Reproduce verbatim the portion of the data that begins with the line containing "You are a GUI" and continues through the end of the data, both ends included. Omit the pictures from your reproduction.

───── Records shown ─────

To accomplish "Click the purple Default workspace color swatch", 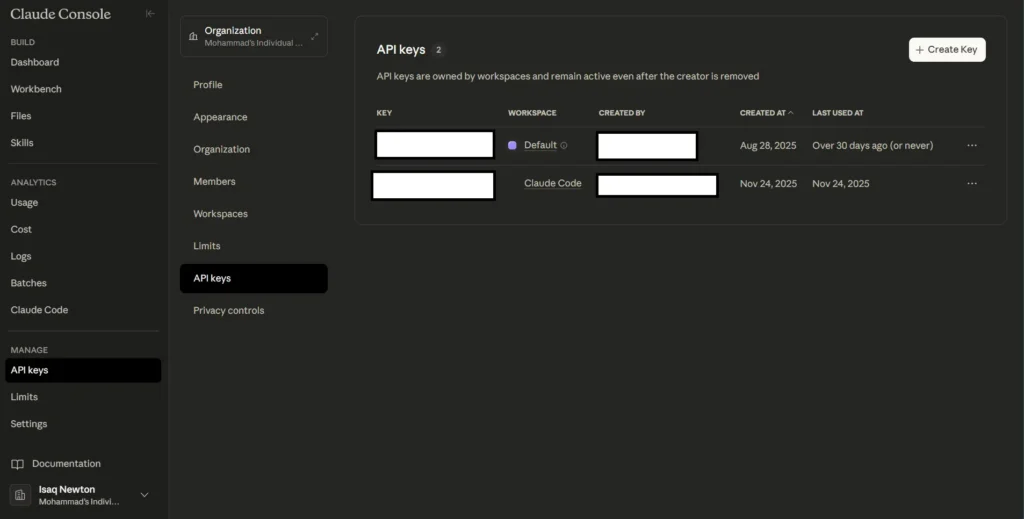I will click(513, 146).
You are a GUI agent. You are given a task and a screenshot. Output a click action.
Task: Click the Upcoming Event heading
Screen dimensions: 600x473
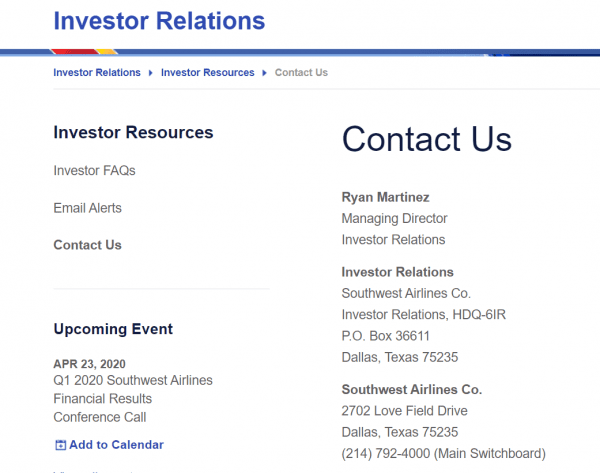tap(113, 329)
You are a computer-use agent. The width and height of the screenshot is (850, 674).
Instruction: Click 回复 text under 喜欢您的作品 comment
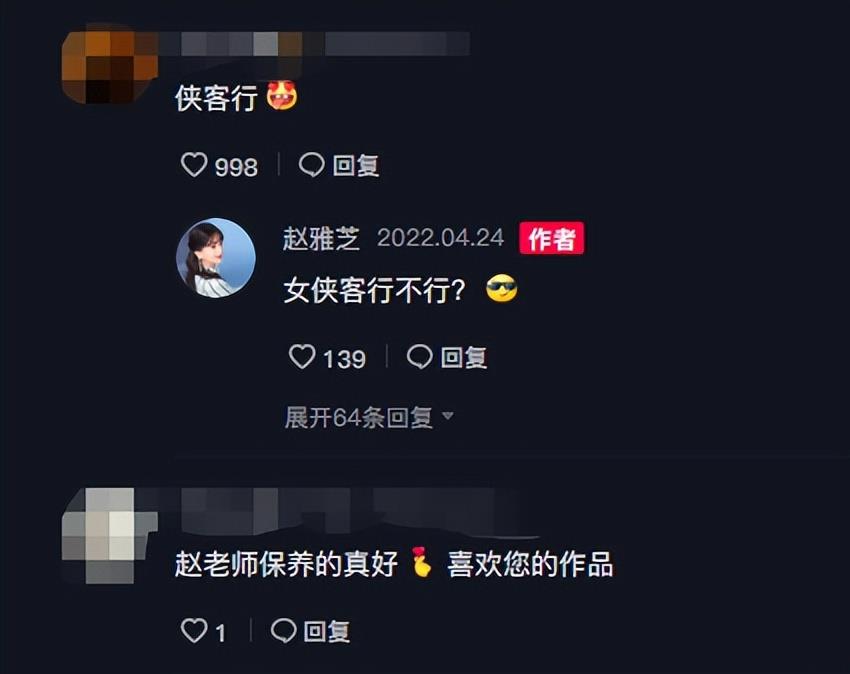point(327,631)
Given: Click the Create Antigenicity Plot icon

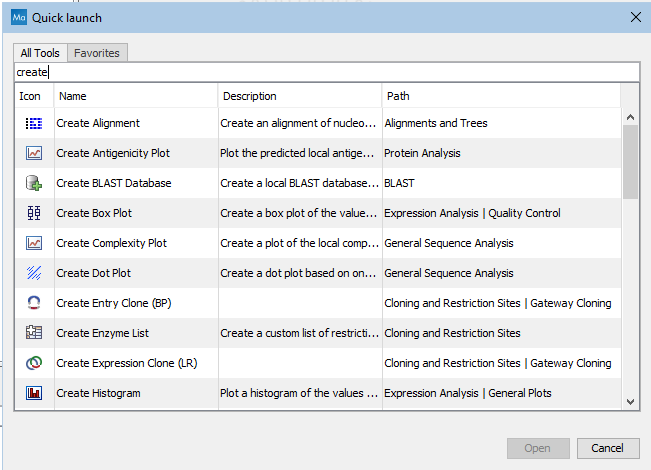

─────

> [The solution]:
You are a GUI agent. You are given a task and a screenshot. Output a click action.
Task: Click the Upcoming Event heading
Screen dimensions: 600x473
tap(113, 329)
You are a computer-use agent. The width and height of the screenshot is (850, 674).
Instruction: Click 回复 text under 喜欢您的作品 comment
point(327,631)
Given: Click the Create Antigenicity Plot icon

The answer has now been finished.